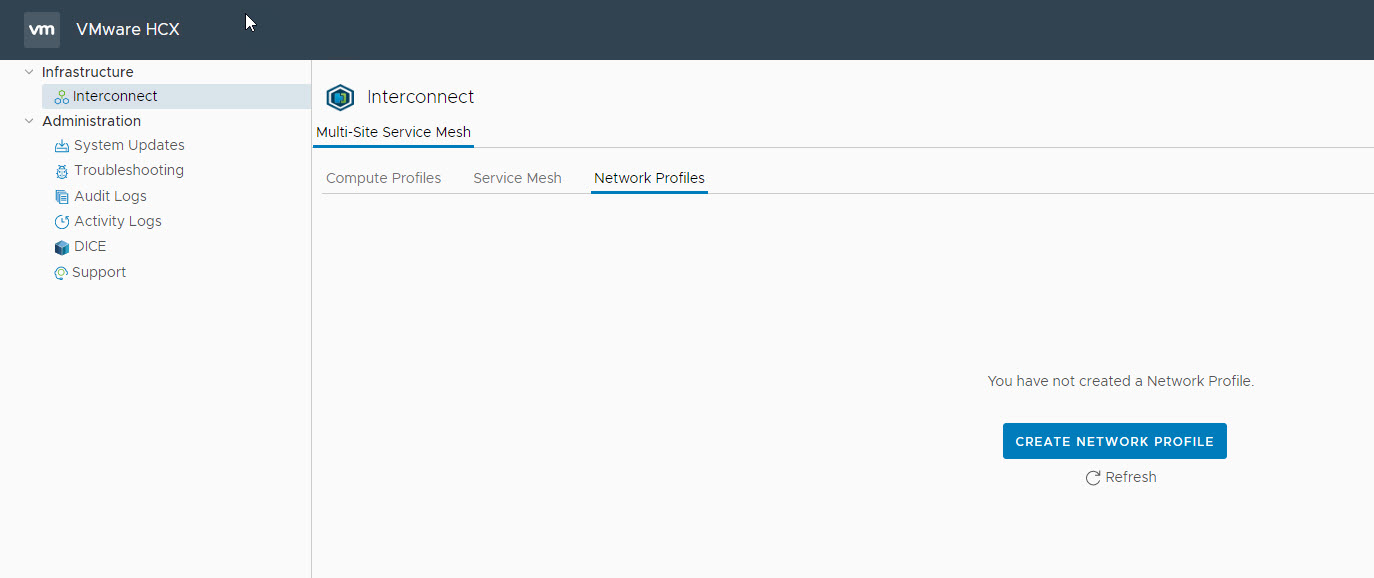
Task: Collapse the Administration section chevron
Action: (29, 121)
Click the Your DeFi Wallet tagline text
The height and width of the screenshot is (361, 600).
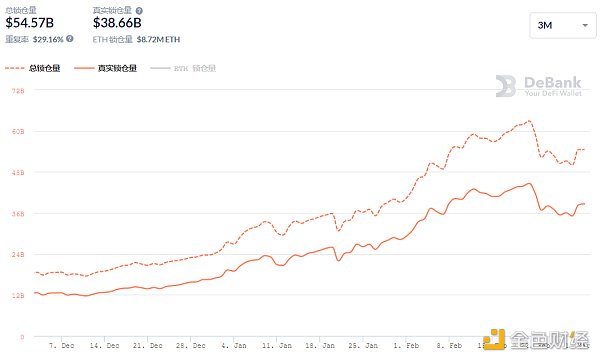(x=553, y=93)
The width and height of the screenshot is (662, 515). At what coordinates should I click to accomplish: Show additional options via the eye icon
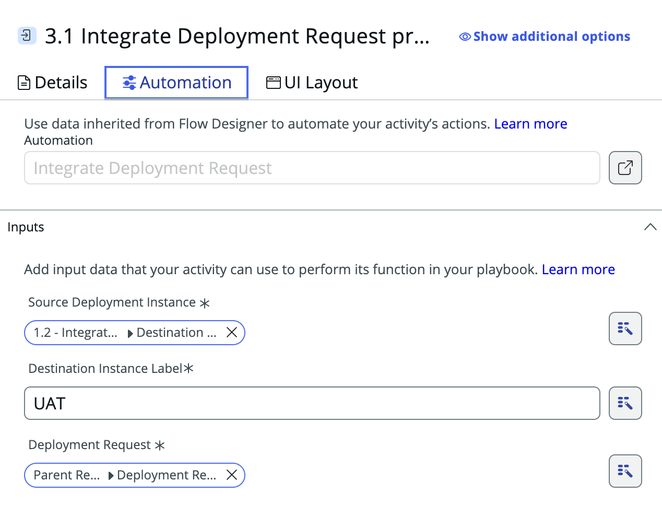(465, 37)
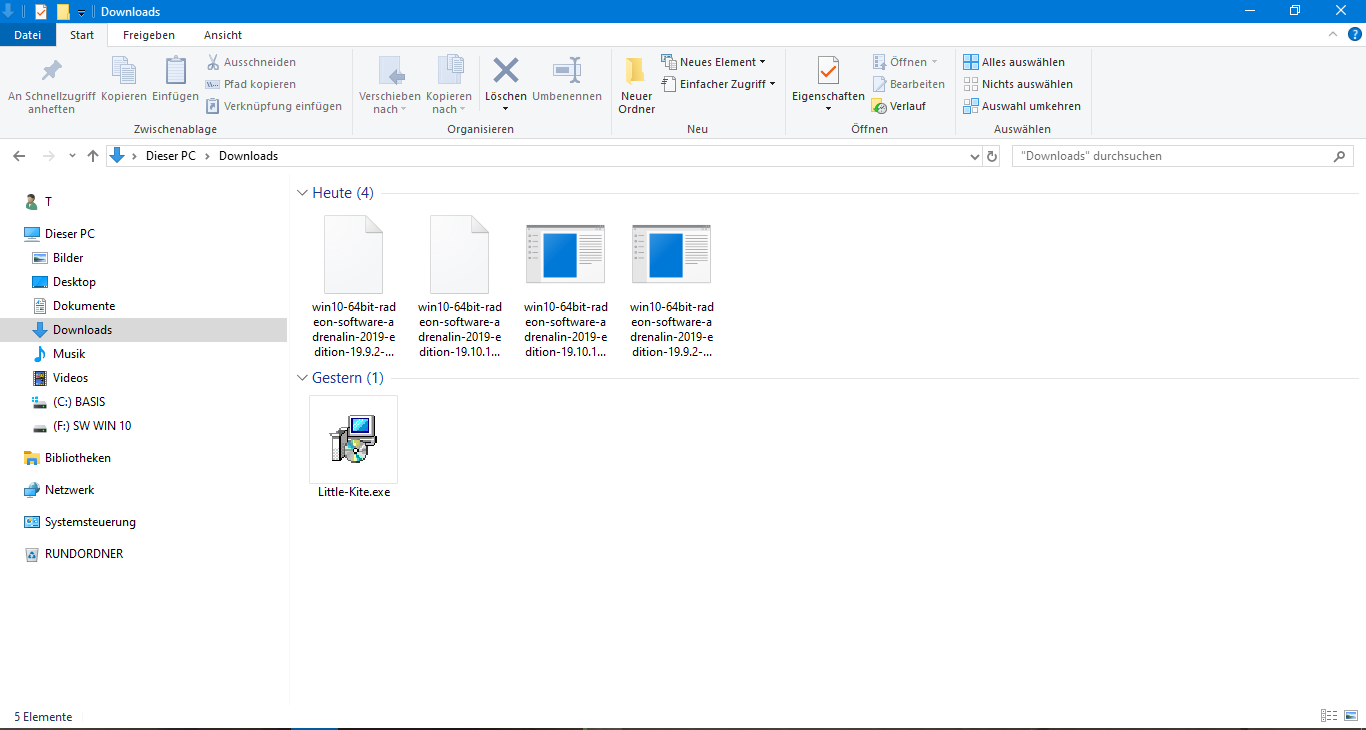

* **WHAT IS NEEDED**
Set down nothing but the lines from the one containing "Click the Your DeFi Wallet tagline text" to the final line above, both included, with every picture left out.

* **TASK ANSWER**
Click the Your DeFi Wallet tagline text
The height and width of the screenshot is (361, 600).
(x=553, y=93)
The width and height of the screenshot is (662, 515). At what coordinates should I click to accomplish: Show additional options via the eye icon
(465, 37)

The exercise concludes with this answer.